EXTRACTED DATA Block Start
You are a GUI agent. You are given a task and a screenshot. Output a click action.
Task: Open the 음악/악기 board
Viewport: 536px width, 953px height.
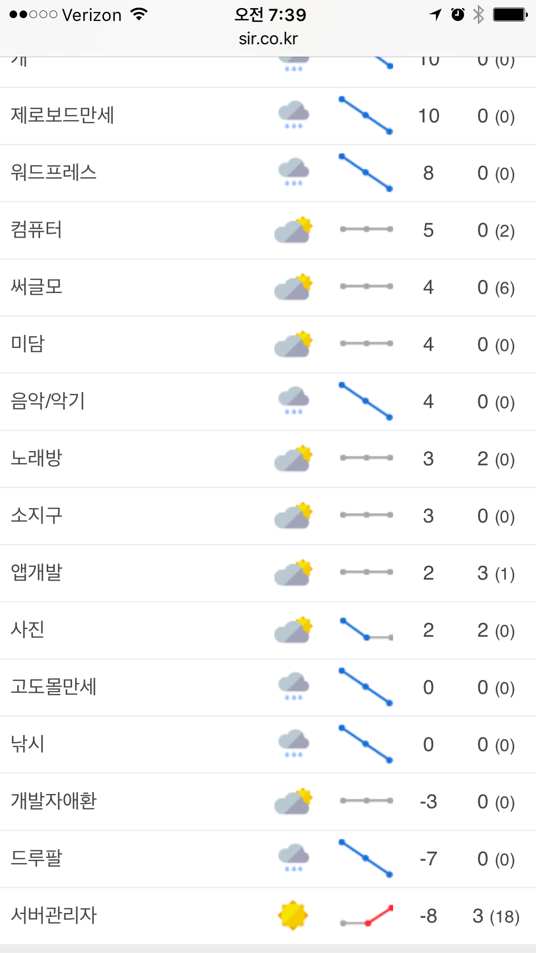[48, 401]
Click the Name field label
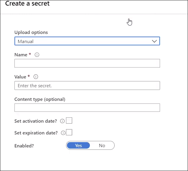 [21, 55]
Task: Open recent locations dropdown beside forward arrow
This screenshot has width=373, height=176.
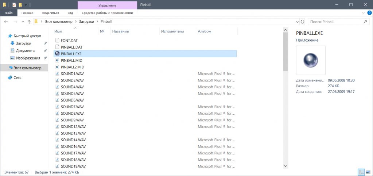Action: pyautogui.click(x=23, y=22)
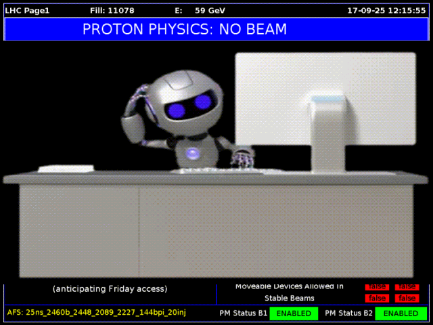Click the PROTON PHYSICS: NO BEAM banner
The width and height of the screenshot is (433, 325).
coord(185,29)
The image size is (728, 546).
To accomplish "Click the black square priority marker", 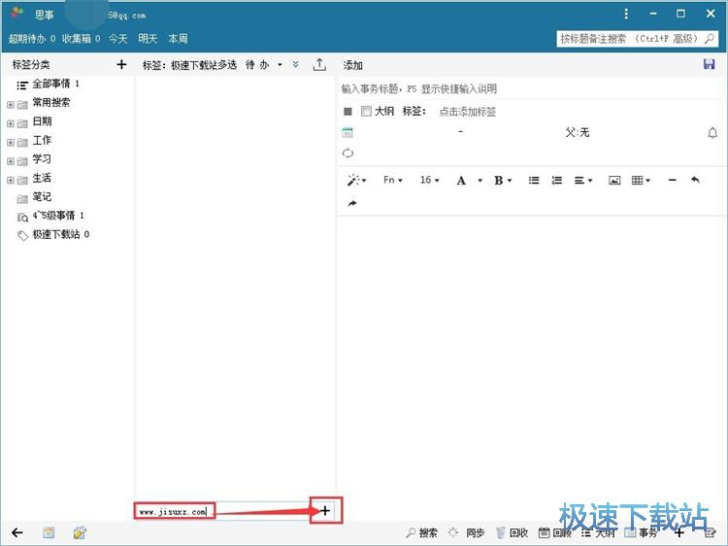I will [x=347, y=112].
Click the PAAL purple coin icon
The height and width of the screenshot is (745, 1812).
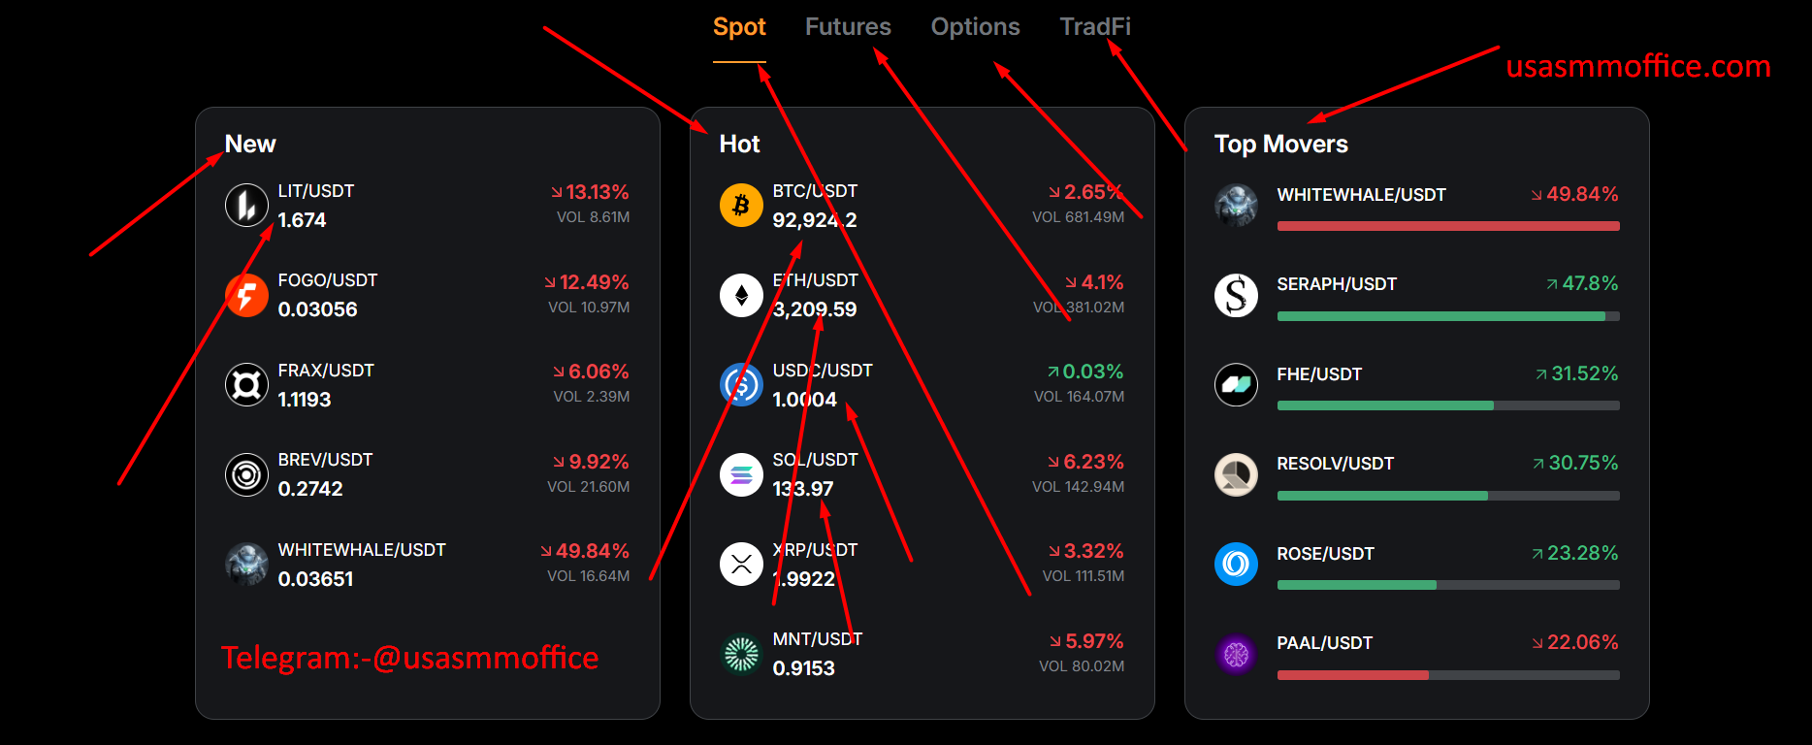pos(1236,654)
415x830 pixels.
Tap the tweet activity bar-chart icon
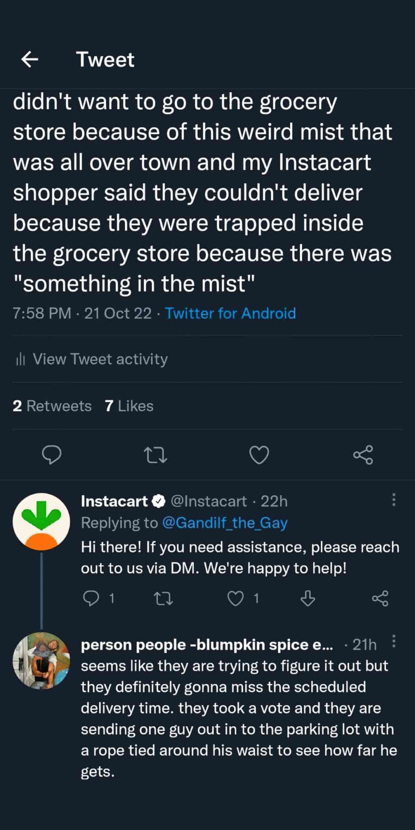(x=20, y=359)
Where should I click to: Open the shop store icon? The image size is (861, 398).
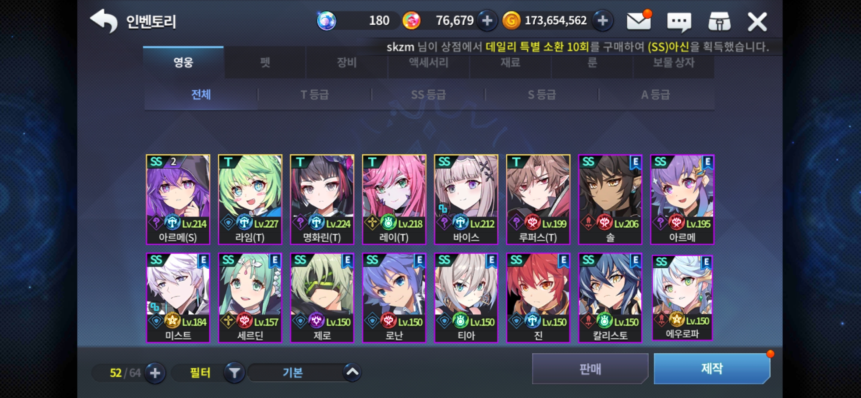tap(719, 21)
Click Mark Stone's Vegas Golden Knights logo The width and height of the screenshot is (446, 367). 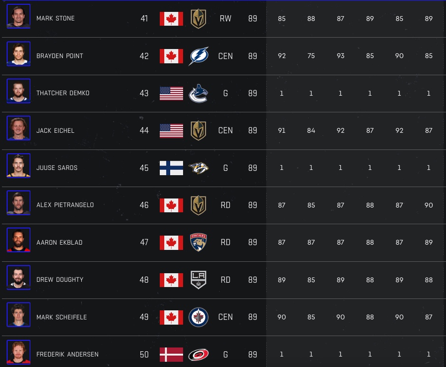(x=198, y=19)

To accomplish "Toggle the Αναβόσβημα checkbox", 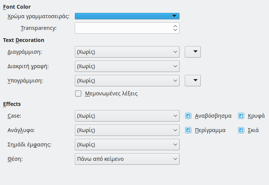I will 188,116.
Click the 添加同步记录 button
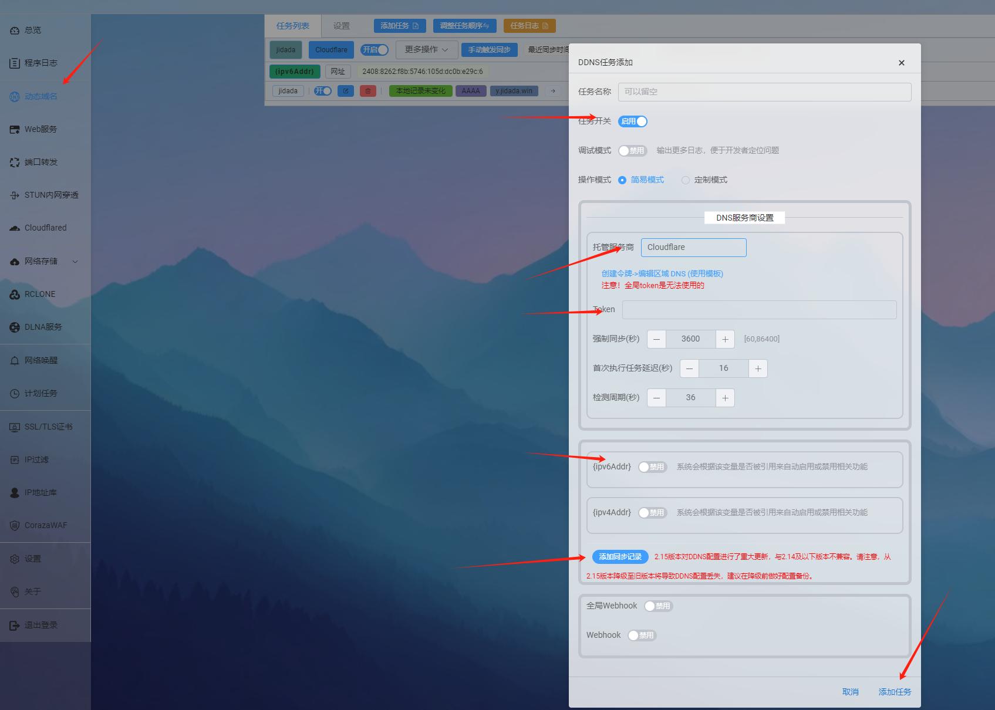 pos(620,557)
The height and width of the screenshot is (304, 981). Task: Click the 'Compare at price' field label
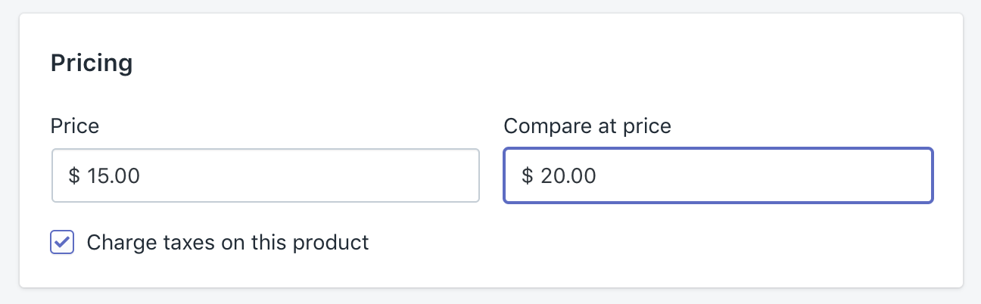pyautogui.click(x=587, y=126)

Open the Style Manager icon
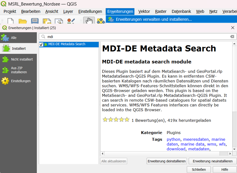click(x=71, y=21)
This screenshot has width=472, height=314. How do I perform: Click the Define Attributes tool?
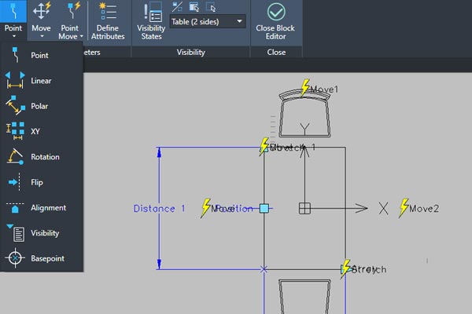click(107, 21)
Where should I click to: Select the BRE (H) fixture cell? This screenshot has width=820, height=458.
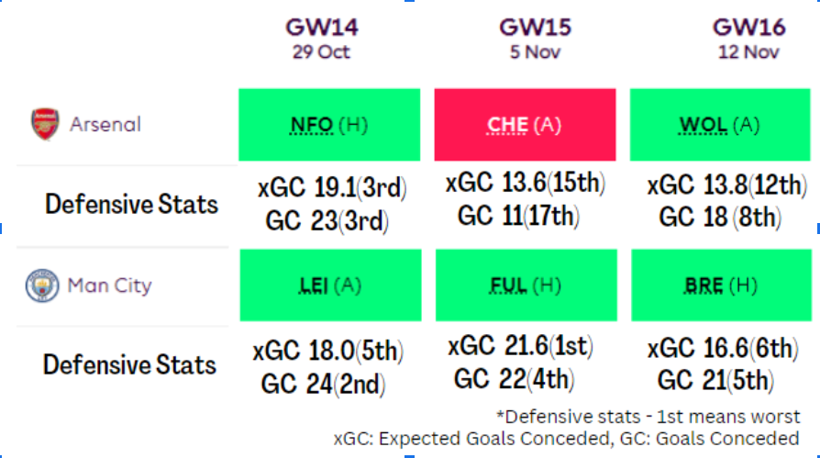[x=720, y=286]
EXTRACTED DATA Block End
[TASK PROMPT]
Exact text is required for the lines from the one with "Click the 添加同步记录 button" through the last line of the entries, both included. Omit pictures.

[SOLUTION]
Click the 添加同步记录 button
 pos(620,557)
The height and width of the screenshot is (304, 981). Task: Click the 'Compare at price' field label
pyautogui.click(x=587, y=126)

Open the Style Manager icon
click(x=71, y=21)
This screenshot has width=472, height=314. How do I perform: Click the Define Attributes tool?
click(107, 21)
Where should I click to: Select the BRE (H) fixture cell? This screenshot has width=820, height=458.
[x=720, y=286]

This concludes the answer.